5. Kolera - Halk Sağlığı Araştırmaları İçin Bir Zafer
19. yüzyılın başlarından ortalarına kadar kolera İngiltere'yi kasıp kavurdu ve on binlerce kişiyi öldürdü. O günün geçerli bilimsel teorisi, hastalığın "miasma" olarak bilinen kötü hava yoluyla yayıldığını söylüyordu. Ancak John Snow adlı İngiliz bir doktor, kurbanlarını ilk belirtilerden birkaç gün sonra öldüren gizemli hastalığın Londra'nın içme suyunda gizlendiğinden şüpheleniyordu.

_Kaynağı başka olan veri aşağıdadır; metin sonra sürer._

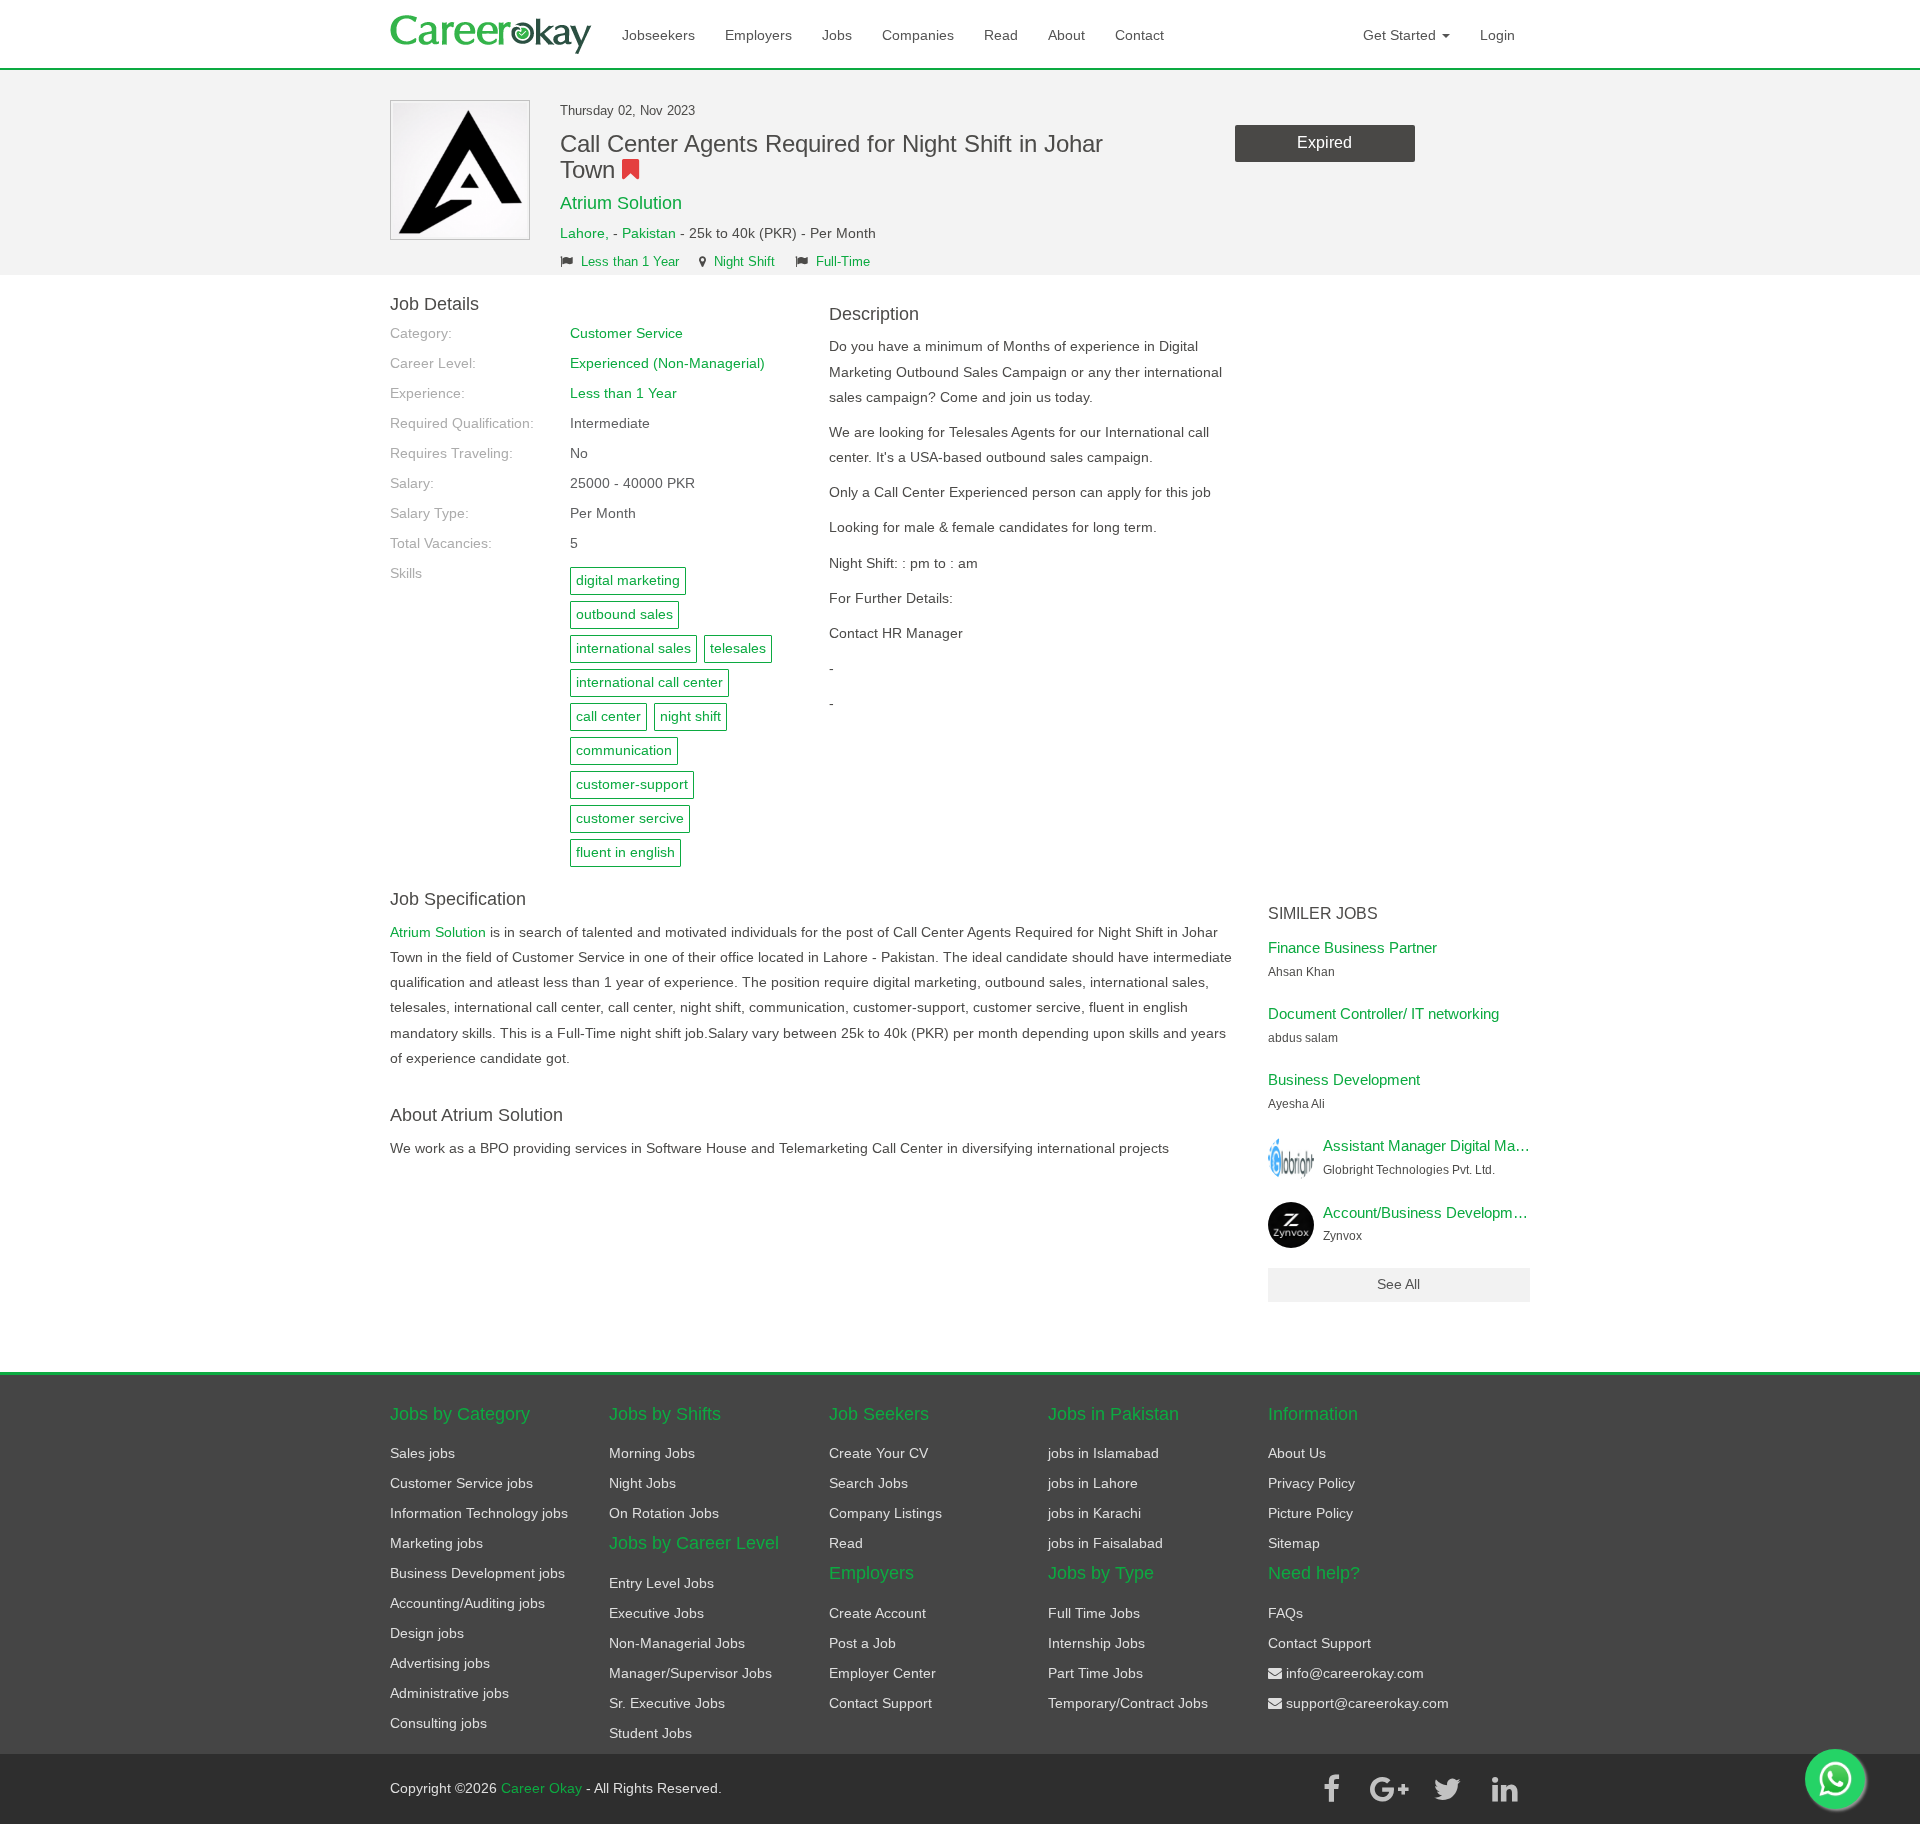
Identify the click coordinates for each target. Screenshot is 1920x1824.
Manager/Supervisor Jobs (690, 1673)
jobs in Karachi (1094, 1513)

Araştırmacılar, ölümcül salgınların kesin yerlerini takip etmek için hastane kayıtlarını ve morg raporlarını araştıran bilimsel bir müfettiş gibi davrandılar. 10 günlük bir süre boyunca kolera ölümlerini gösteren coğrafi bir tablo oluşturdu ve içme suyu açısından popüler bir şehir olan Broad Street pompasının çevresinde 500 ölümcül enfeksiyondan oluşan bir küme buldu.
Araştırmacılar koleranın yayılmasında şehir sularının neden olduğunu düşünüyor.

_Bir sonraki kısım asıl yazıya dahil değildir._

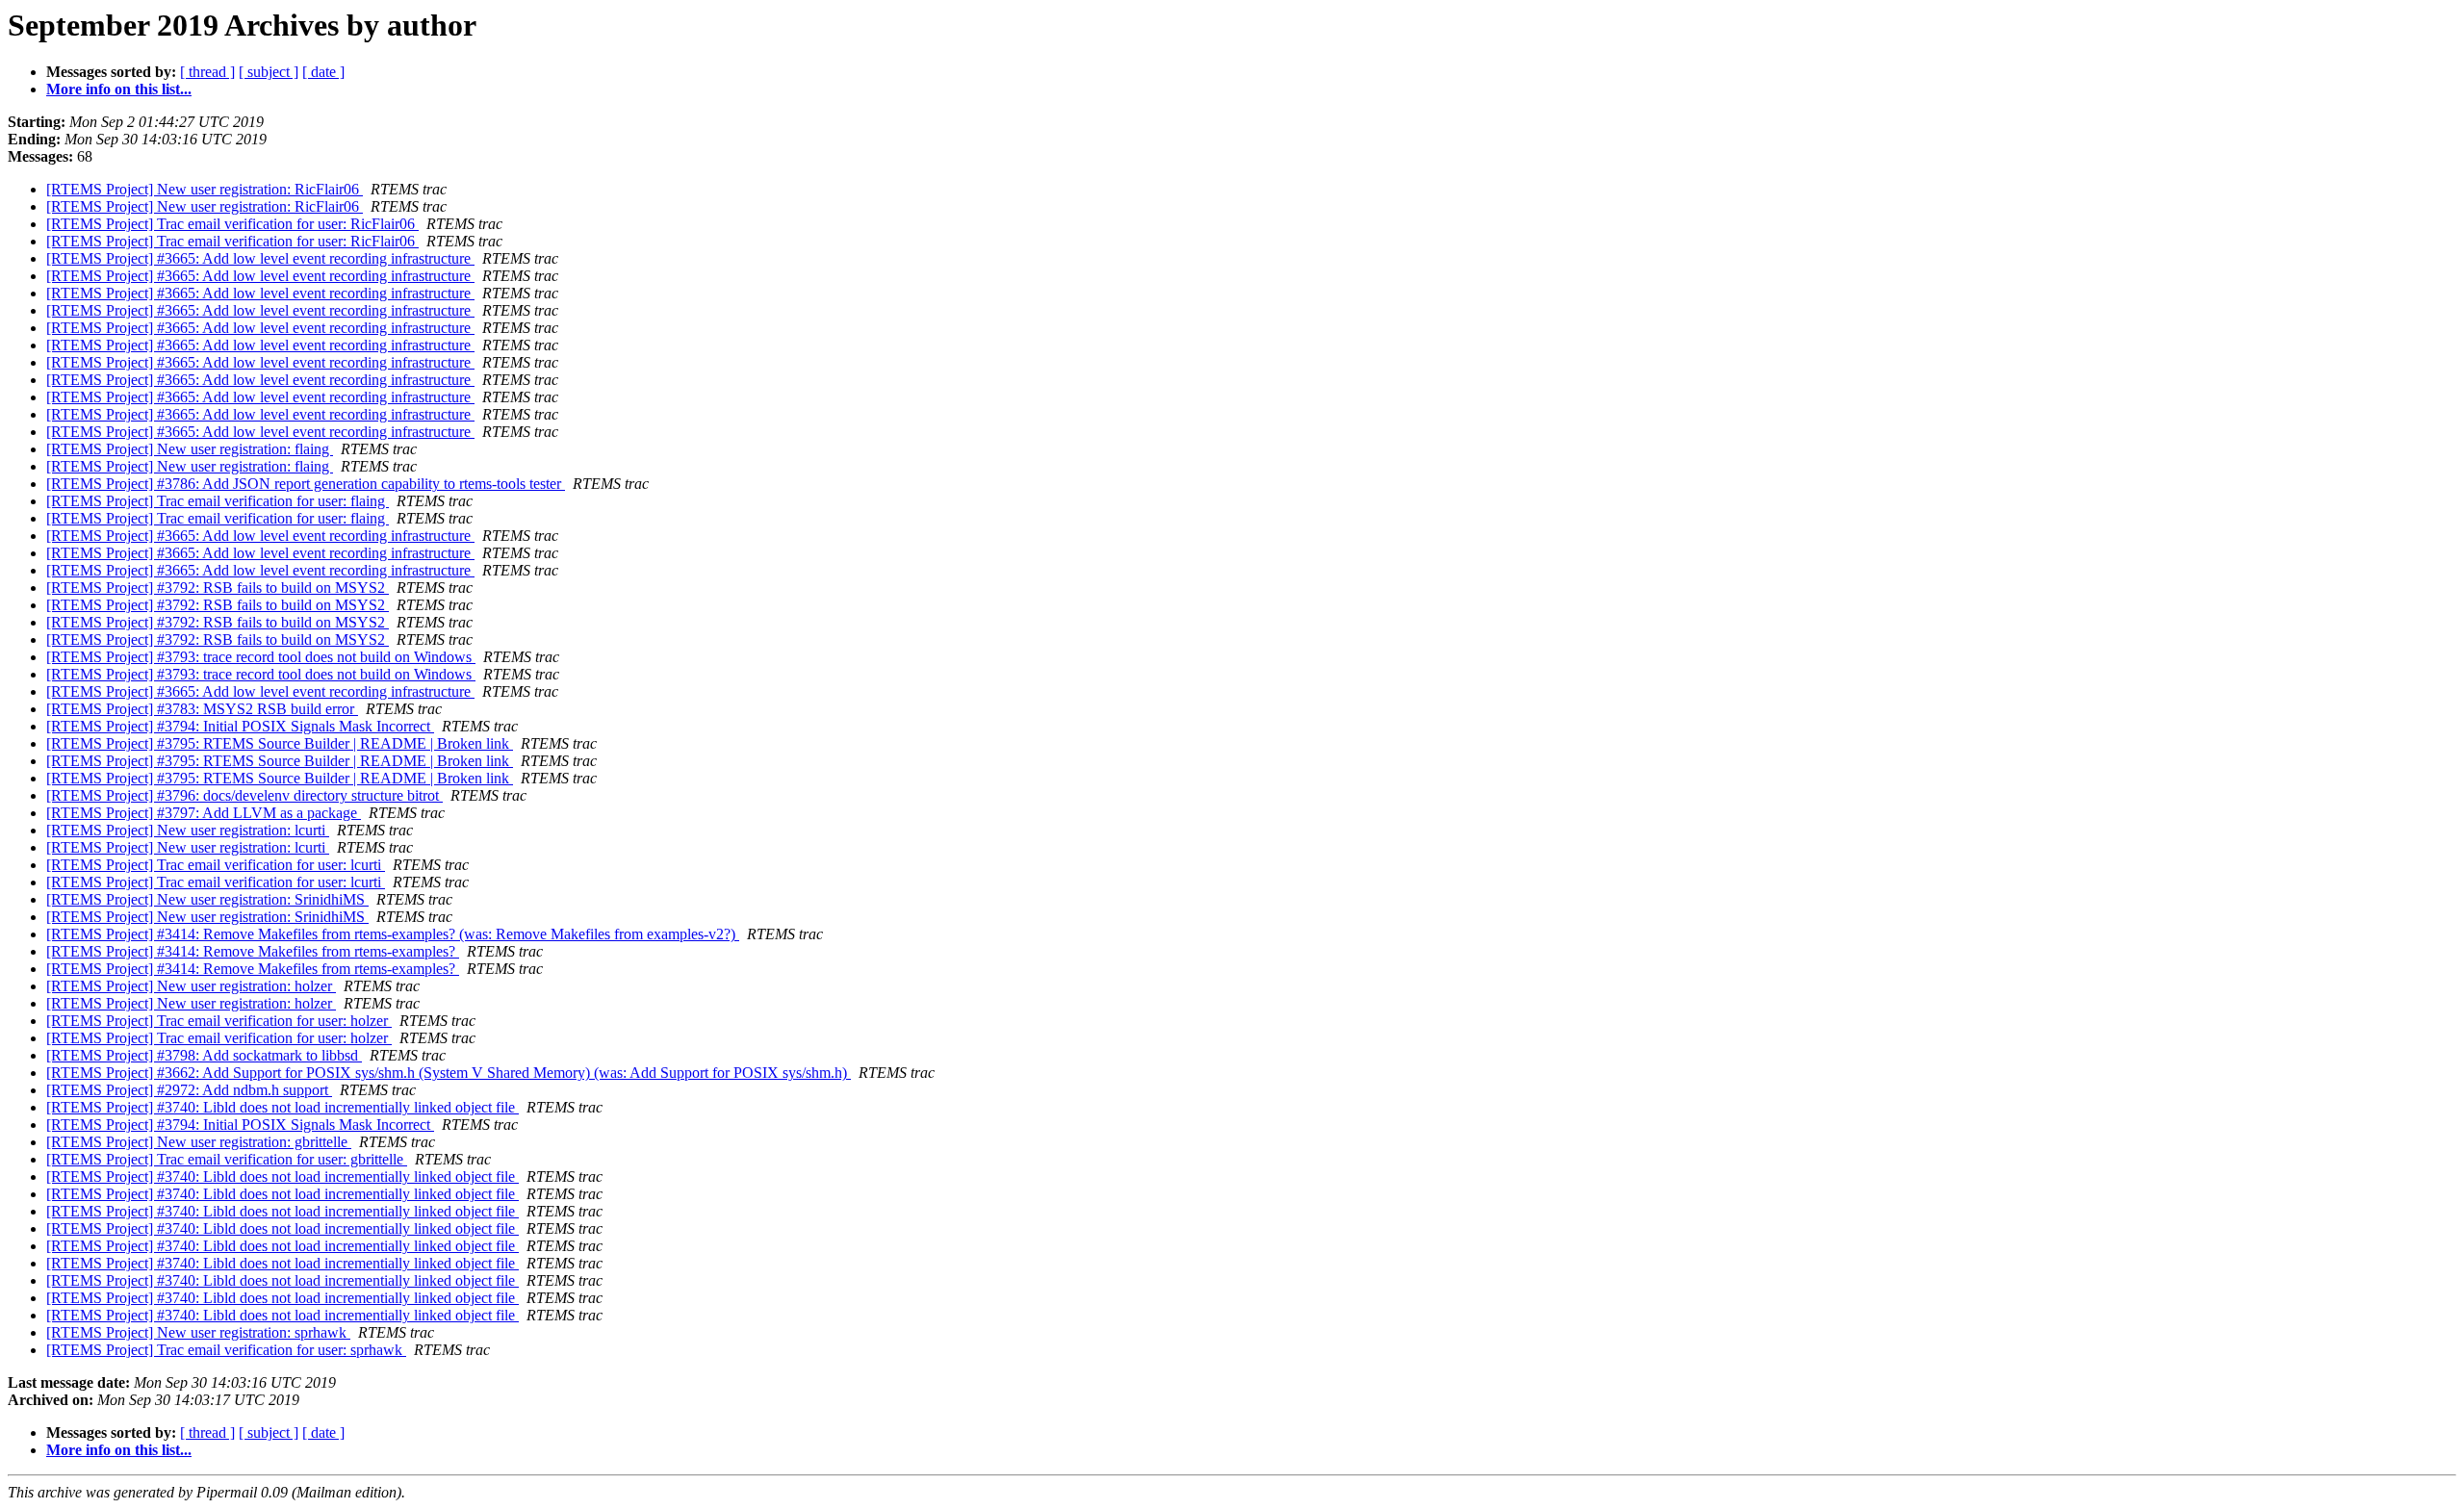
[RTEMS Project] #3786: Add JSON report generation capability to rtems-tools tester (305, 483)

Araştırmacılar, inatçı bir çabayla yerel yetkilileri caddede ki içme suyu kuyusundaki pompa kolunu söküp burayı kullanılamaz hale getirmeye ikna etti ve bir sihir gibi enfeksiyonlar kurudu. Snow'un çalışması kolerayı bir gecede iyileştirmedi ama sonunda kentsel sanitasyonun iyileştirilmesi ve içme suyunun kirlenmeden korunması için küresel bir çabaya yol açtı.
Kolera, gelişmiş ülkelerde büyük ölçüde ortadan kaldırılmış olsa da, yeterli kanalizasyon arıtması ve temiz içme suyuna erişimin bulunmadığı üçüncü dünya ülkelerinde hala kalıcı bir katildir.